Yamamoto Atsushi Yamamoto Atsushi

Athlète de saut en longueur et sprinter né en 1982 dans la préfecture de Shizuoka, amputé d’une jambe à l’âge de 17 ans après un accident de moto. Son souhait de devenir prothésiste après le lycée lui fait découvrir le milieu du handisport. Médaille d’argent en saut en longueur aux Jeux paralympiques de Pékin en 2008, il obtient l’or aux Championnats du monde d’athlétisme handisport de 2013, puis, aux Jeux paralympiques de Rio en 2016, l’argent pour le saut en longueur et le bronze au 4x100 mètres. Athlète professionnel depuis octobre 2017, il est sur les rangs pour représenter le Japon à l’épreuve de snowboard aux Jeux d’hiver de Pyeongchang.

Être à la fois para-athlète et orthoprothésiste

——Pratiquiez-vous déjà le snowboard avant de perdre une jambe ?YAMAMOTO ATSUSHI J’ai commencé le snowboard au collège et, à l’époque, c’était mon sport préféré. À tel point que, lorsque j’ai eu mon accident à 17 ans, juste avant qu’on m’ampute, j’ai demandé au chirurgien si on pouvait faire du snowboard même avec une jambe en moins. Les infirmières se demandaient si je réalisais bien ce qui m’arrivait. Mon détachement était tel que cela inquiétait mon entourage.
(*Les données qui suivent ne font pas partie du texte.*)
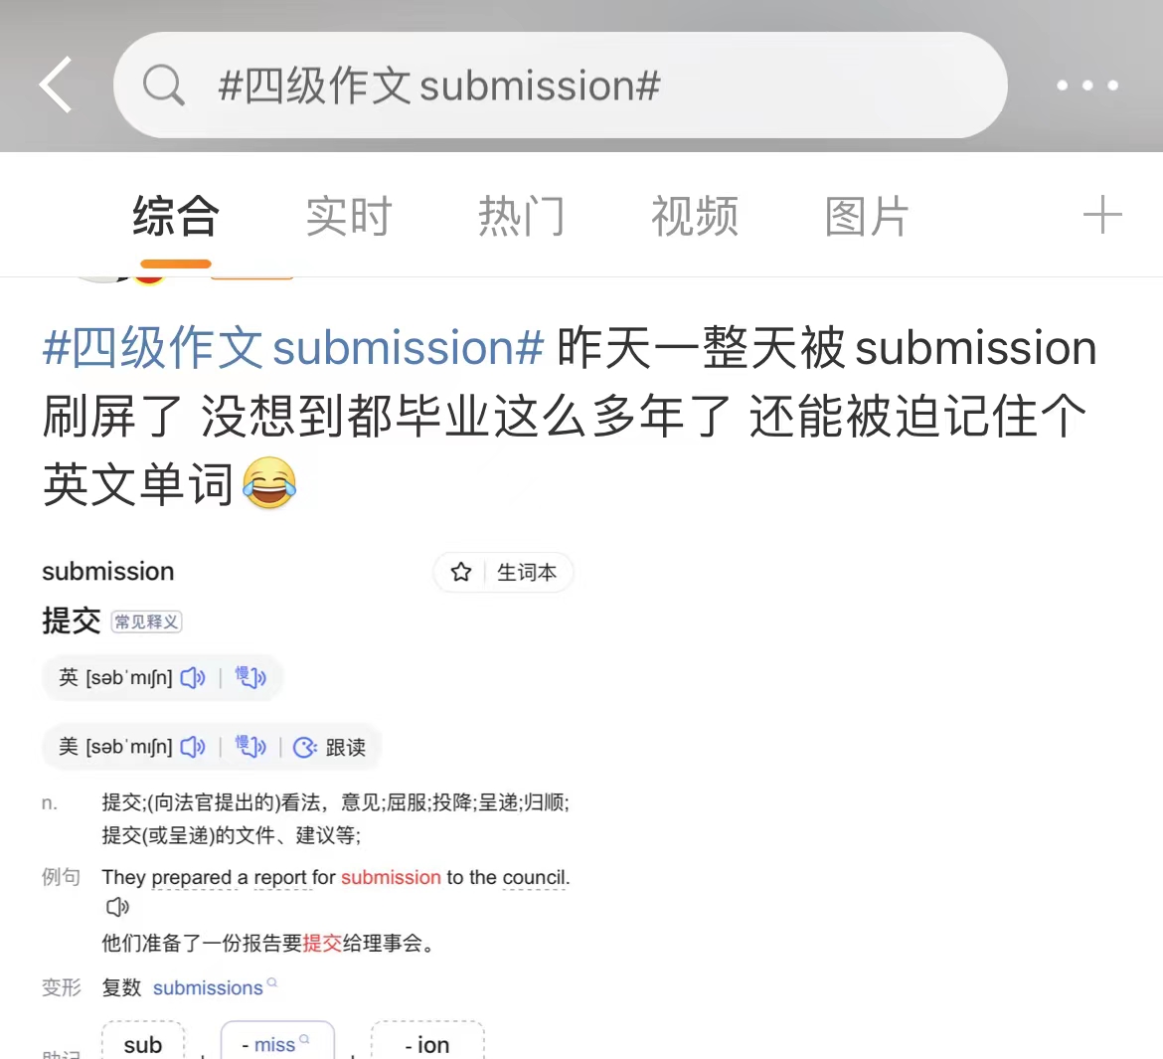Play the American pronunciation speaker
Image resolution: width=1163 pixels, height=1059 pixels.
click(x=193, y=747)
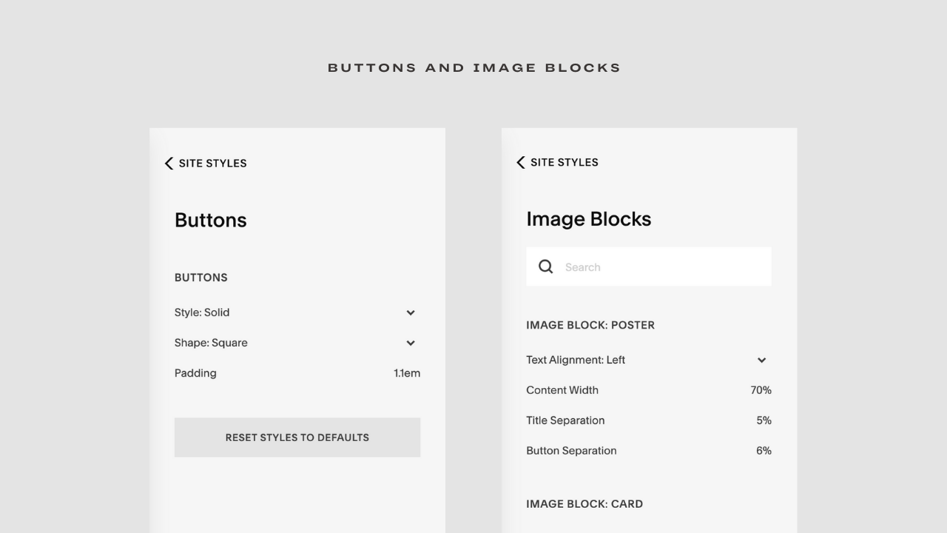Click Reset Styles to Defaults button
This screenshot has height=533, width=947.
[x=297, y=438]
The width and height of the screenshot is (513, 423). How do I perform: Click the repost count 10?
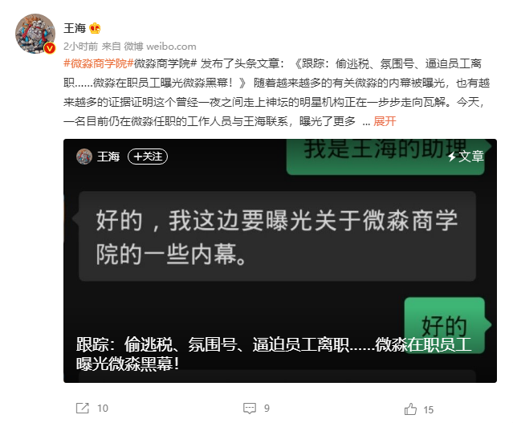[103, 409]
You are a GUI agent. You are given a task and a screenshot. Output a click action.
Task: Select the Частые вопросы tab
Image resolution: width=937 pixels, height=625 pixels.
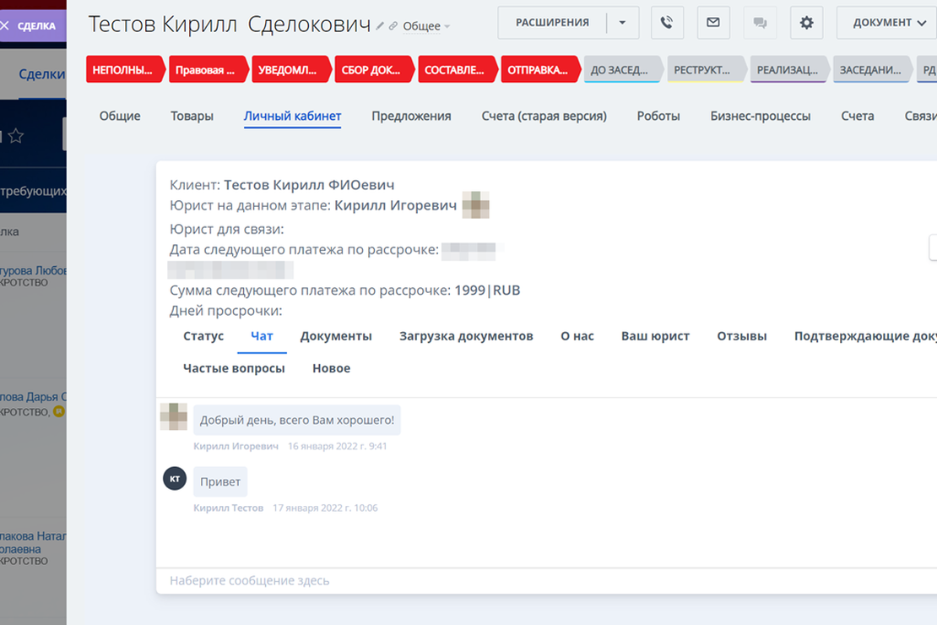coord(235,367)
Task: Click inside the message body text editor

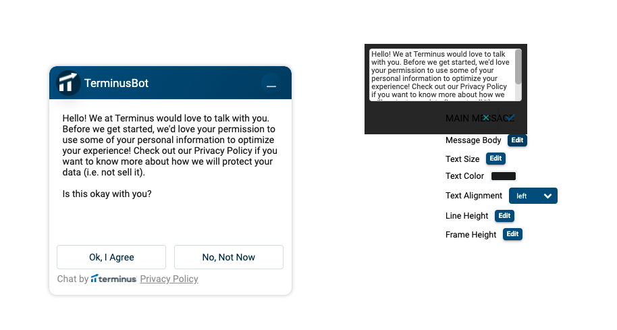Action: tap(442, 75)
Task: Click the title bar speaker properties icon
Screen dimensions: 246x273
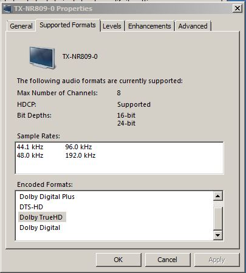Action: [x=7, y=8]
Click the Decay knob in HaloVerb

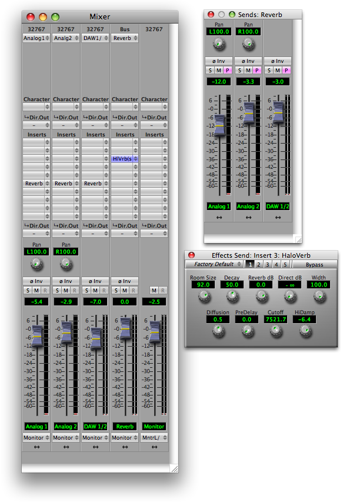232,296
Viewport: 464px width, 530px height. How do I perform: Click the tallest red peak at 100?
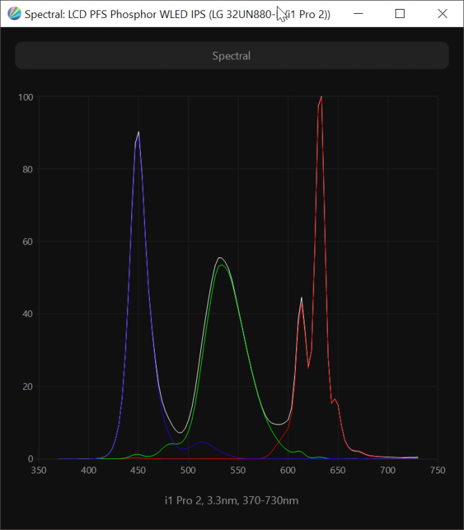[x=320, y=99]
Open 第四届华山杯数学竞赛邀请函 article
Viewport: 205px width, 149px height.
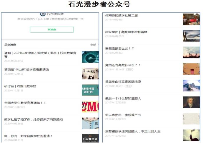(27, 70)
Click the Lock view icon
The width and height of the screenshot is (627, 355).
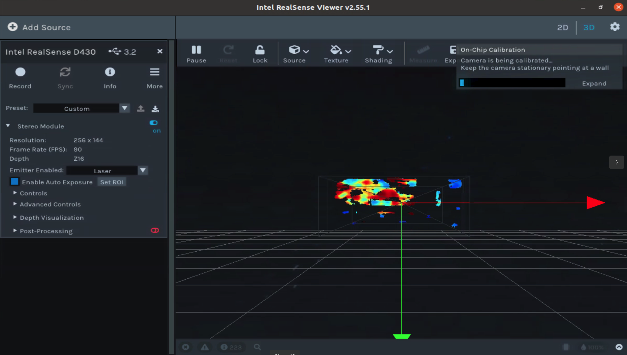coord(260,54)
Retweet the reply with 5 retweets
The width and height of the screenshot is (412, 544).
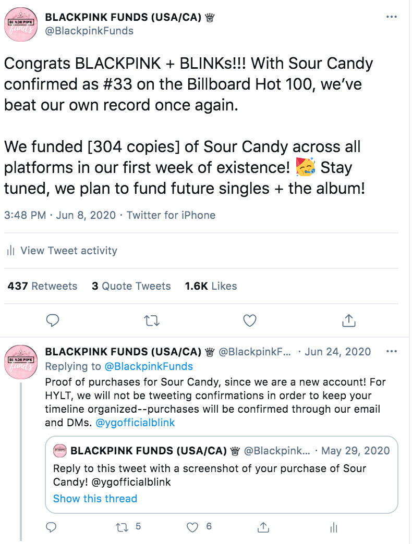[x=122, y=527]
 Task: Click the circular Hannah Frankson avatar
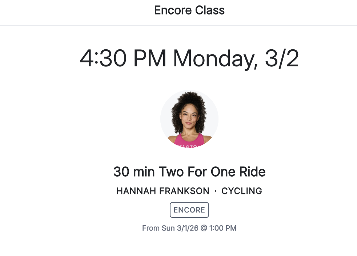pyautogui.click(x=189, y=119)
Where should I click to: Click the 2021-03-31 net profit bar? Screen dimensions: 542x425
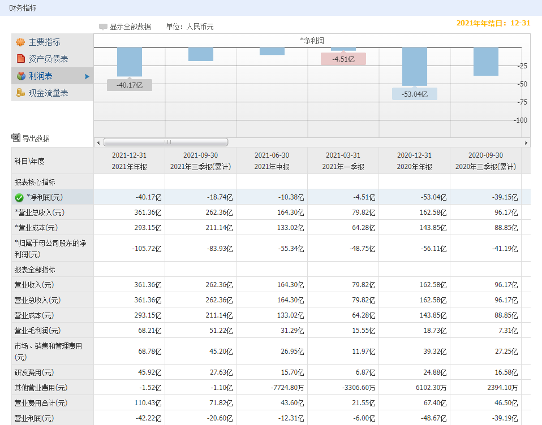[343, 49]
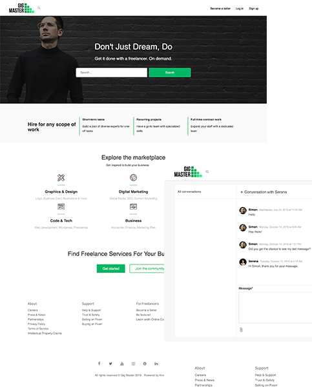Click the Get started button
Image resolution: width=312 pixels, height=387 pixels.
110,268

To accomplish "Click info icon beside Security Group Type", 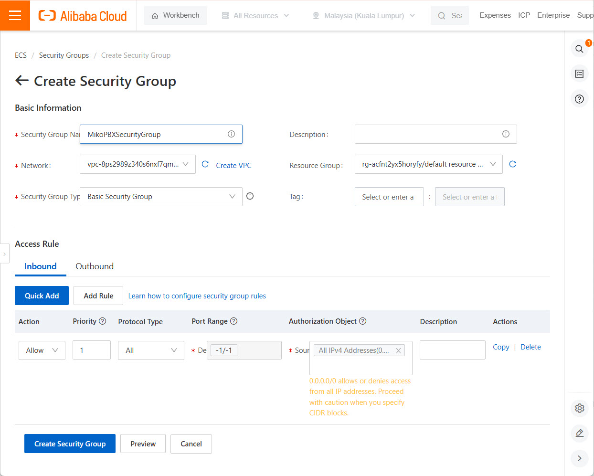I will tap(250, 196).
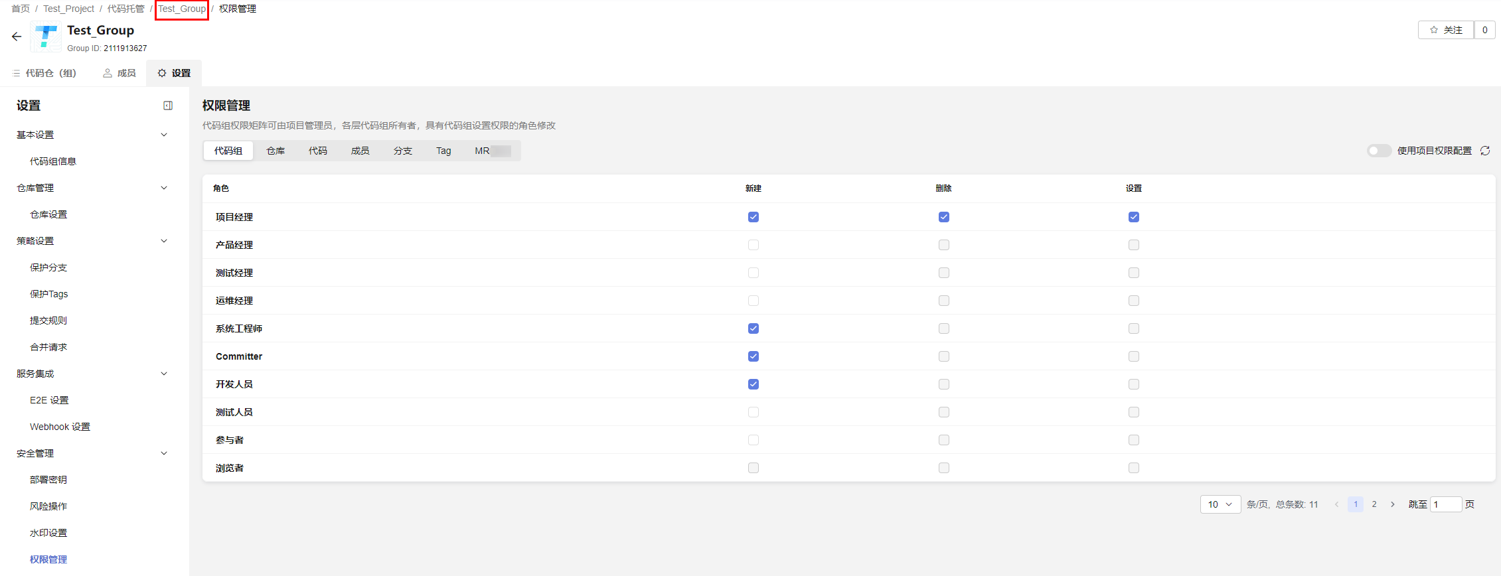The width and height of the screenshot is (1501, 576).
Task: Collapse the 策略设置 section
Action: coord(164,241)
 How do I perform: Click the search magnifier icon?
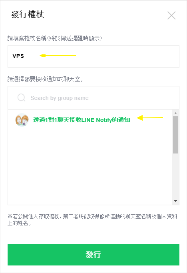(22, 98)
——Vous possédez un diplôme d’État d’orthoprothésiste, un métier mal connu. En quoi consiste ce travail ? Y.A. Il s’agit principalement de fabriquer les emboîtures de prothèses. L’emboîture est la partie en contact avec le membre ; dans le cas d’une prothèse de jambe, elle soutient le poids et transmet la force motrice à la prothèse. C’est l’un des composants de la prothèse. On fabrique aussi des prothèses de main, mais le produit le plus demandé, c’est le corset pour hernies et pour les maux de reins. Ces derniers temps, on fait aussi des orthèses plantaires pour soulager les maux de pied. Le travail de l’orthoprothésiste est de fabriquer des prothèses qui remplacent un membre disparu, ainsi que des orthèses capables de compenser une fonction déficitaire ou de protéger un membre.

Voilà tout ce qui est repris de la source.